The minister also disclosed that the Government has secured early access for nearly 400 million doses from six different suppliers. But it won’t commit to handing over any more vaccines to Covax until it is 100 percent sure that they are not needed for booster jabs in the UK. With the scientific debate ongoing on this matter, it’s impossible to say when more vaccines might be delivered.

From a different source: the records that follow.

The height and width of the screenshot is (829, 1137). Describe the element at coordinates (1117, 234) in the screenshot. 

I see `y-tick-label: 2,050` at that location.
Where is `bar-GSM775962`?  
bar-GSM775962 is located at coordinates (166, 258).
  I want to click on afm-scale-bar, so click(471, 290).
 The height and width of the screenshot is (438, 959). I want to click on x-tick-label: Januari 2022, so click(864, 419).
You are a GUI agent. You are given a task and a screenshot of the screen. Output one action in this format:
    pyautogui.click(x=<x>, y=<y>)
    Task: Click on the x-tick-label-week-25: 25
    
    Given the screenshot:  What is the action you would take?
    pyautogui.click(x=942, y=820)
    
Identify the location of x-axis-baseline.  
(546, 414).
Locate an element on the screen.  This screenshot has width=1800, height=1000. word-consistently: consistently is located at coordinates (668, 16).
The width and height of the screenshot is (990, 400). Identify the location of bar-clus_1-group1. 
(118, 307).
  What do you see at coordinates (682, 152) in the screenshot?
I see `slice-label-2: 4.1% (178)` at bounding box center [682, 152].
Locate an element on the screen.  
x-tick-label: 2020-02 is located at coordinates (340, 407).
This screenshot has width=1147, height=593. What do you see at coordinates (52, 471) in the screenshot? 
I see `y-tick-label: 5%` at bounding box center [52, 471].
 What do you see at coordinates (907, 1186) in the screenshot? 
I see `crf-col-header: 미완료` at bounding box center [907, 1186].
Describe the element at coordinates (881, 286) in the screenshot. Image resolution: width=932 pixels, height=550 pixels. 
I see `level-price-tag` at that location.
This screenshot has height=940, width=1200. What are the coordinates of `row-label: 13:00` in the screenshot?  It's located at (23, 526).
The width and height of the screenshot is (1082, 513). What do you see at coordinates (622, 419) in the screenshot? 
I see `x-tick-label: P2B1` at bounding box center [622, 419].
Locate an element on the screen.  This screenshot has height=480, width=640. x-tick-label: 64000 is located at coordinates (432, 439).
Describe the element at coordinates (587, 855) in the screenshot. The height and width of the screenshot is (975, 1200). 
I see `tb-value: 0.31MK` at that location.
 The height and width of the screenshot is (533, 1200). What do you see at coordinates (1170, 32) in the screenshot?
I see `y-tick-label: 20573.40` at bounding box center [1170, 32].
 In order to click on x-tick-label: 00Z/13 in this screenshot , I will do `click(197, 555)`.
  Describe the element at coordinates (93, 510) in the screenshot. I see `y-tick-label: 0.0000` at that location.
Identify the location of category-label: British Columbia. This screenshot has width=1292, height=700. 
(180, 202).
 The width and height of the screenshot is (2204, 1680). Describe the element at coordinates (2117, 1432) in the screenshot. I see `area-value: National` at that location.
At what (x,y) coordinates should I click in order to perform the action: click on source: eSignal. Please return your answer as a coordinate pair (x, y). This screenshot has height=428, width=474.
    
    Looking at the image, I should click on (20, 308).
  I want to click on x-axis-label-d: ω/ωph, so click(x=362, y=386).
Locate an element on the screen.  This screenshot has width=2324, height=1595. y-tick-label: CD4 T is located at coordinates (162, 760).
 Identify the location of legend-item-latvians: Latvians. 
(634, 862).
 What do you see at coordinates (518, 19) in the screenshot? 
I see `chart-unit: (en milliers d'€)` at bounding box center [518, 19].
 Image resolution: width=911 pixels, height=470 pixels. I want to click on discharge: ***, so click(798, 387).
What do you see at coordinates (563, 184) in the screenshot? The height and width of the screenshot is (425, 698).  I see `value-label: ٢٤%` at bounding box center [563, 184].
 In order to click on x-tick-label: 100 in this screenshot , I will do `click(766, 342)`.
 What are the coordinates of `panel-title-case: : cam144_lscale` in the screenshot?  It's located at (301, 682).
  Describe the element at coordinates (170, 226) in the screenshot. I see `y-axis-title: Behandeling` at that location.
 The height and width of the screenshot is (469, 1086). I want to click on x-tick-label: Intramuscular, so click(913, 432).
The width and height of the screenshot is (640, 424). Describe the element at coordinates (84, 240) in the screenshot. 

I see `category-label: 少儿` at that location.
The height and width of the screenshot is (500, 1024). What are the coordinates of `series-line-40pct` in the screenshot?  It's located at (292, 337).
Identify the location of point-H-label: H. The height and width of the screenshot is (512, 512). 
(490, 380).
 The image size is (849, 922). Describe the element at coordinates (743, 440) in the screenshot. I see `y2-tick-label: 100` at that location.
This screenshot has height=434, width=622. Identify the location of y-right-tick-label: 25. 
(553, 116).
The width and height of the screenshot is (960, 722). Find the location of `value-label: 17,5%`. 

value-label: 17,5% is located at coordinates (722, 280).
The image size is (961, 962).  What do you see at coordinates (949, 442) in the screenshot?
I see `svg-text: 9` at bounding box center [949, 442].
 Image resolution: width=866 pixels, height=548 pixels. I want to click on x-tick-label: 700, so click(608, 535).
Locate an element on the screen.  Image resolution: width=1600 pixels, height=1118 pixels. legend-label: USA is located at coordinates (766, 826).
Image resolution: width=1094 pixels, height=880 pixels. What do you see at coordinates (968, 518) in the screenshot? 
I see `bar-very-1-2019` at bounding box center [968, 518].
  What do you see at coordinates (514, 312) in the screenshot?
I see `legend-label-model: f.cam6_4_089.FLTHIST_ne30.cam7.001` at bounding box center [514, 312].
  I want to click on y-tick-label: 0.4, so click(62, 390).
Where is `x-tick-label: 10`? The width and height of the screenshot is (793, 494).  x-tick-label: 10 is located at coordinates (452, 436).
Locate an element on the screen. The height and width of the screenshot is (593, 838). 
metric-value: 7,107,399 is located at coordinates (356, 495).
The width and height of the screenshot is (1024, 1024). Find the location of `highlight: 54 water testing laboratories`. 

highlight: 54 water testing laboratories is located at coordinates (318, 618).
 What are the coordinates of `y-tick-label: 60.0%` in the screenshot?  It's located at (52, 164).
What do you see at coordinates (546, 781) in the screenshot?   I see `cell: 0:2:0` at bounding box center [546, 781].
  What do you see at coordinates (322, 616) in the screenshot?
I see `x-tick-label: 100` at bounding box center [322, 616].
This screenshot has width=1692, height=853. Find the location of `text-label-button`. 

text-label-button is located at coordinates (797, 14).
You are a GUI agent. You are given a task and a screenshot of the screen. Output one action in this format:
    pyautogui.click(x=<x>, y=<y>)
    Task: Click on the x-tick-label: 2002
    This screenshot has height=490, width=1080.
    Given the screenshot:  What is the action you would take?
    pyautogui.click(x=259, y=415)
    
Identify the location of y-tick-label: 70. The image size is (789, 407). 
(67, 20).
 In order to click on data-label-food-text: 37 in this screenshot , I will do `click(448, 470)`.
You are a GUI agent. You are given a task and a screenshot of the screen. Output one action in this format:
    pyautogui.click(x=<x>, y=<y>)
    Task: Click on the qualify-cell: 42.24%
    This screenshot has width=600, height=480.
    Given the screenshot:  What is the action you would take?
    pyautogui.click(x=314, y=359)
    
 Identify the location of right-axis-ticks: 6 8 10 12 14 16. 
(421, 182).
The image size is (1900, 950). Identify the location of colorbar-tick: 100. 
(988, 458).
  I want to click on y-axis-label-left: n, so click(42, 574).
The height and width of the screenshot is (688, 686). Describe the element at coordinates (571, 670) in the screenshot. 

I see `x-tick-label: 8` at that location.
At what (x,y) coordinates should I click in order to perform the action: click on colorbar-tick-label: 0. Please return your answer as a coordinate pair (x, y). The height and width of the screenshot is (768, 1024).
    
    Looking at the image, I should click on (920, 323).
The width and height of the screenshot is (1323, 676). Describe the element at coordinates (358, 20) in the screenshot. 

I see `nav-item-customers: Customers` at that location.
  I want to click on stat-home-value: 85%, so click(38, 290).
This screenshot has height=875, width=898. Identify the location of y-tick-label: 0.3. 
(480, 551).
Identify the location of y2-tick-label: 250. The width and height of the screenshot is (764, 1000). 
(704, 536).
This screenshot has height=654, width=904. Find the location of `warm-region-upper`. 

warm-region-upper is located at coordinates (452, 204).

Yet Africa alone needs another 225 million doses to be able to reach its 10 percent vaccination target by September. No wonder the UN Secretary General, Antonio Guterres, has criticised the lack of urgency. For every week that there’s a delay in delivering vaccines, more people are infected and there is a greater risk of the virus mutating, possibly into a vaccine-resistant variant. We have seen with the Delta variant, which originated in India, how quickly a new more contagious variant can take root and spread in our communities, undermining efforts to bring the virus under control.
To add insult to injury, some richer nations are also getting the vaccines more cheaply than poorer countries. Both South Africa and Bangladesh are paying more for the AstraZeneca vaccine than the European Union.
The each-for-themselves approach that is now dictating vaccine rollout is deeply divisive and counter-productive. More countries need to be able to develop the capacity to manufacture vaccines themselves, so they are not forced to stand in line with a begging bowl, waiting for richer nations to donate their own surplus supplies.
That starts with sharing vaccine know-how. Covid vaccines have been developed at remarkable speed, thanks to the brilliance of scientists across the world, but also thanks to huge amounts of public investment and a massive voluntary effort among those who took part in the vaccine trials. They are a common good and should not be treated as a commodity to boost the profits of various pharmaceutical companies.
More than 100 countries, including the US and France, have joined the call for pharmaceutical companies to waive patent rights for coronavirus vaccines. Boris Johnson’s government, shamefully, is resisting this move.
The UK, and other nations who are opposed to this, maintain that they are merely respecting intellectual property and that poor nations will be looked after with charitable donations – drawing the memorable response from a South African government delegate at the World Trade Organisation that “the problem with philanthropy is that it cannot buy equality”.
A “TRIPS waiver” for Covid vaccines (referring to the WTO’s Agreement on Trade-related Intellectual Property Rights) is not an overnight solution. There are huge issues around manufacturing capability, local scientific know-how and access to vaccine ingredients. But, as scientists have warned, coronavirus will not be the last pandemic to affect us and it is vital that we lay the groundwork for a more equitable distribution of vaccines in the future.
With international transport beginning to open up again, it is more important than ever that the global rollout of vaccination speeds up. This is not just a matter of public health; it is an issue of social justice. Countries need health to create wealth. That is why we must ensure an equitable global health recovery from coronavirus.
Caroline Lucas is MP for Brighton and a former leader of the Green Party of England and Wales.